マゼラン銀河 Magellanic Cloud

 大マゼラン銀河
Large Magellanic Cloud
小マゼラン銀河
  Small Magellanic Cloud

Gaia's Milky Way

 これは 2013年に打ち上げられたヨーロッパ宇宙機関(The European Space Agency)の宇宙望遠鏡「ガイア Gaia」が収録した過去最大の全天マップで、2018年に公開されました。ここには 17億個の星の位置と明るさが高い精度で記されています。天の川の星の総数の 1%に過ぎませんが、これまでの記録数を遥かに上回っているそうです。

 この画像の天の川の右下に、大マゼラン銀河、小マゼラン銀河があります。マゼラン銀河は南半球と北半球の低緯度の人々には肉眼で見えたため、原始時代から知られていたのではないかといわれています。ヨーロッパの人々に知られたのは大航海時代、ポルトガルの探検家フェルディナンド・マゼラン(1480-1521)による世界一周の航海(1519年から1522年)に同行していたイタリアの航海者アントニオ・ピガフェッタ(1491-1534)が記録してからです。初めはマゼラン雲と呼ばれていました。



 これもガイアによるデータで、大マゼラン銀河が回転していることを表しています。時計回りで回転しているそうです。



 大マゼラン銀河はかじき座の領域にあり、その領域にはタランチュラ星雲、超新星 1987Aなど興味深い天体が多数あることは既に書きました。棒渦巻銀河または不規則銀河に分類され、16万光年に位置し、小マゼラン銀河とともに天の川銀河の伴銀河といわれています。


The Small Cloud of Magellan

 小マゼラン銀河はきょしちょう座の領域にあり、その領域には全天で 2番目に明るい球状星団 NGC 104きょしちょう座 47」があることなどは既に書きました。きょしちょう座 47」はこの画像でも左に明るく輝いています。大マゼラン銀河と同様、棒渦巻銀河、または不規則銀河に分類され、19万光年に位置しています。

 シサスクの大マゼラン銀河の音楽は、重厚な和音と銀河の巨大な回転を表すようなグリッサンドによるダイナミックな音楽です。

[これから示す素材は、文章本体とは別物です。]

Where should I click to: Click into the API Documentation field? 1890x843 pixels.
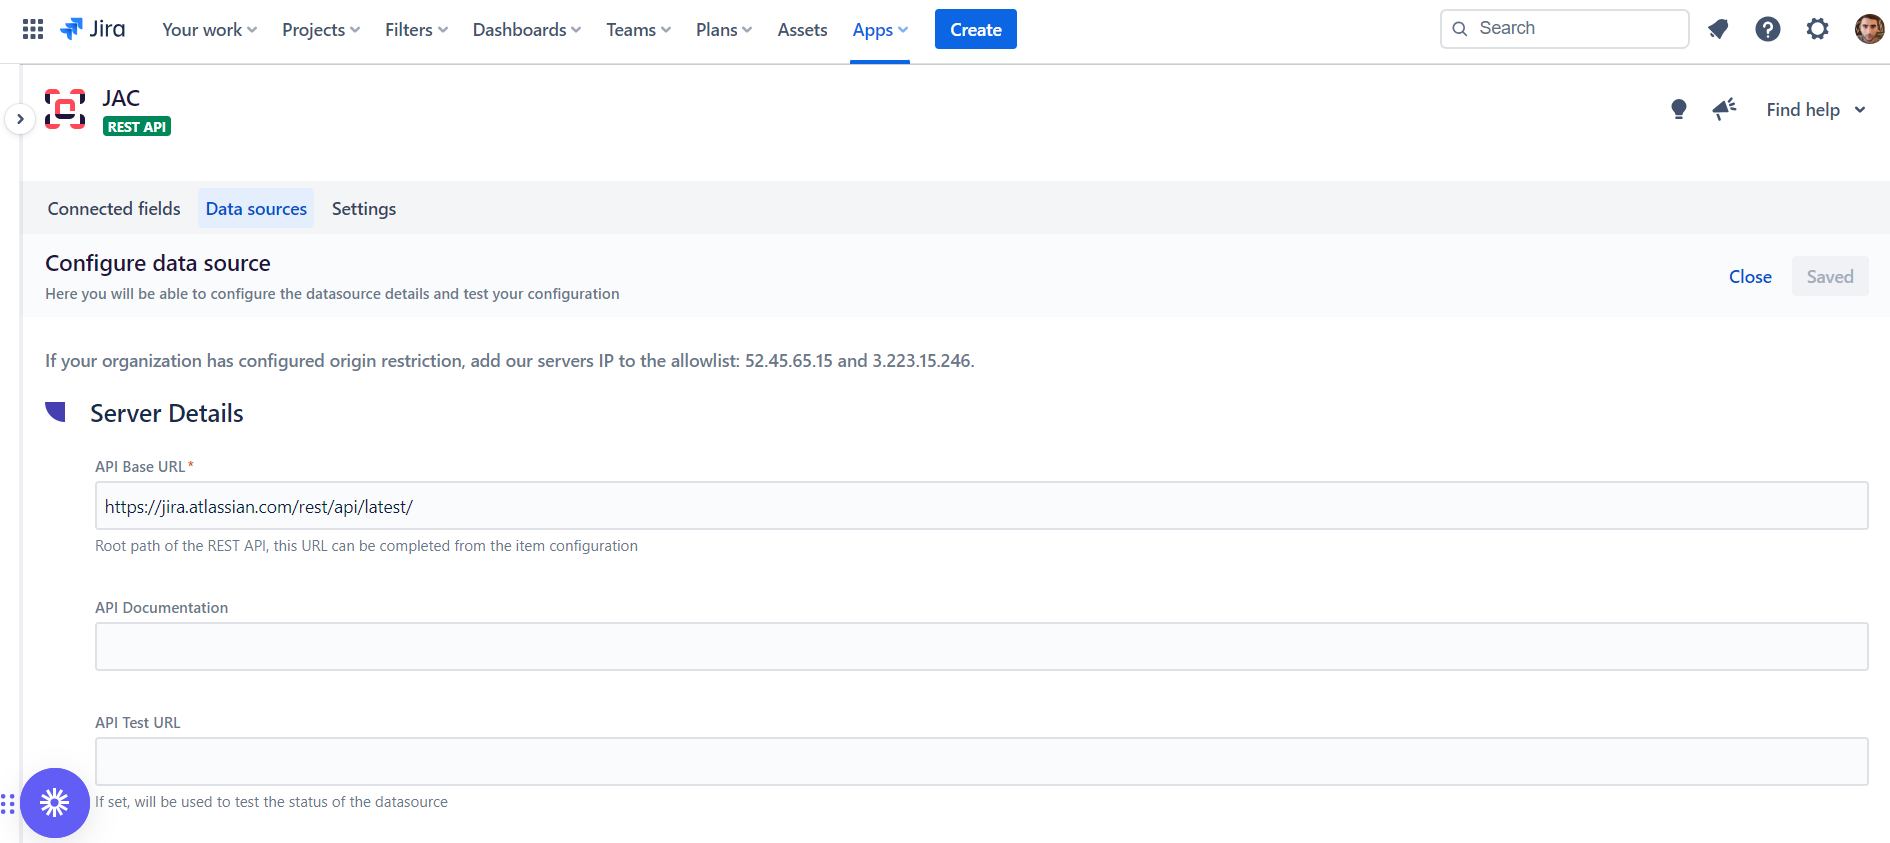click(x=981, y=646)
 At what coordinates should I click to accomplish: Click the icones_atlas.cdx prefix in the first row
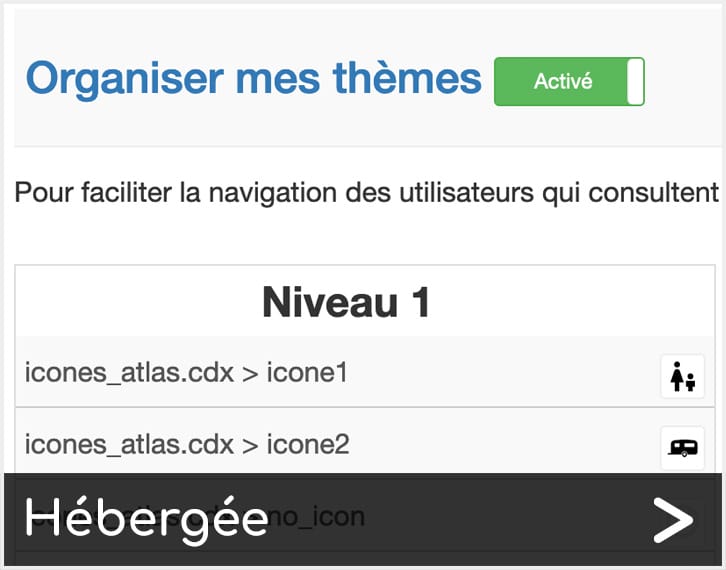pyautogui.click(x=129, y=373)
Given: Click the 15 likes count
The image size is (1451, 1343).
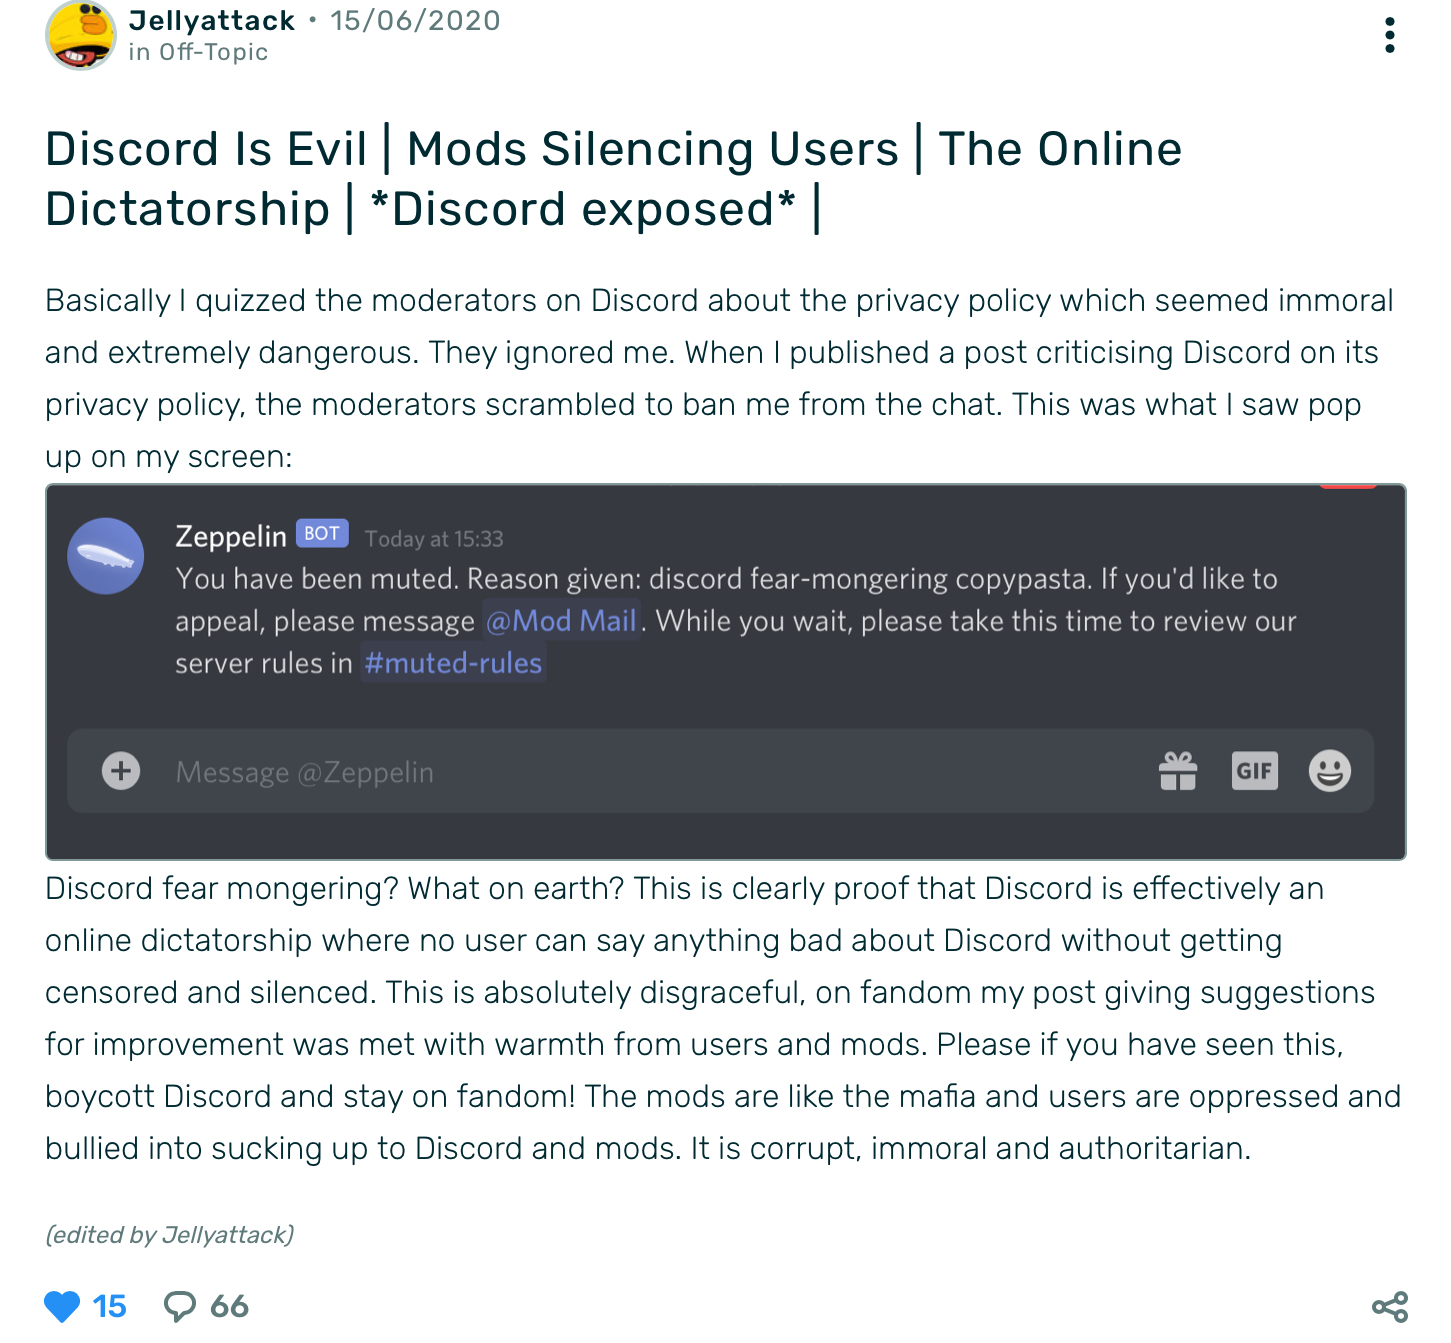Looking at the screenshot, I should (109, 1306).
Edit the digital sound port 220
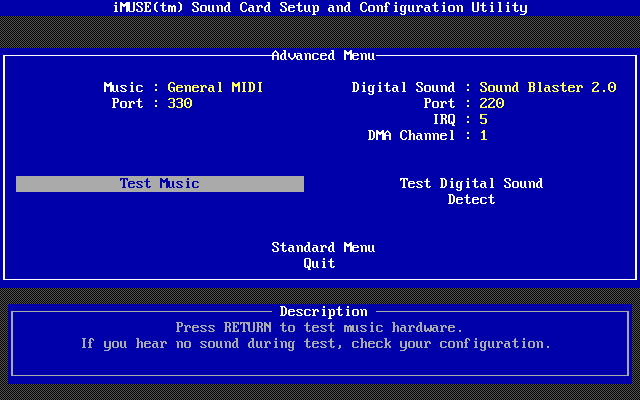Viewport: 640px width, 400px height. [x=491, y=104]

 この大量の重なる音符を弾くには指の数では足りませんので、上腕を使って鳴らします。右手上腕で和音を押さえたままの状態でペダルを外し、共鳴音が残っている間に左手のスタッカートの音を弾くと、各音が波紋を作るような余韻を生み出します。強大な和音の響きで表した大マゼラン銀河の全体像の中に含まれる多様な星や星雲を点で表しているような見事な手法です。イメージを持つことで、スタッカートの一音一音に星々の存在感、カラーを感じることができます。

 小マゼラン銀河の音楽は、大マゼラン銀河の最後の和音に音を重ねることで切れ目なくスタートします。大マゼラン銀河の音楽とは対照的に、規模の小ささを感じさせます。




 これは中間部に現れる  f の部分です。球状星団「きょしちょう座 47」を表したのではないかと私は想像しています。現在の譜面では左手の ド# Cis - ミ E - ソ# Gis  の和音は音を出さずに押さえるようにという指示があります。押さえたままの状態でペダルを外し、右手のパッセージを弾くと、和音の音がぼんやりと浮かび上がってきます。
 上段にあるで書かれた部分は、内部のド# Cis弦を右手の指で押さえながら、左手で鍵盤のこの音を弾きます。この内部奏法は曲の最後までに 8回現れます。このように印象づけられた ド#  Cis は、マゼラン銀河から次曲の「コールサック」へと引き継がれていきます。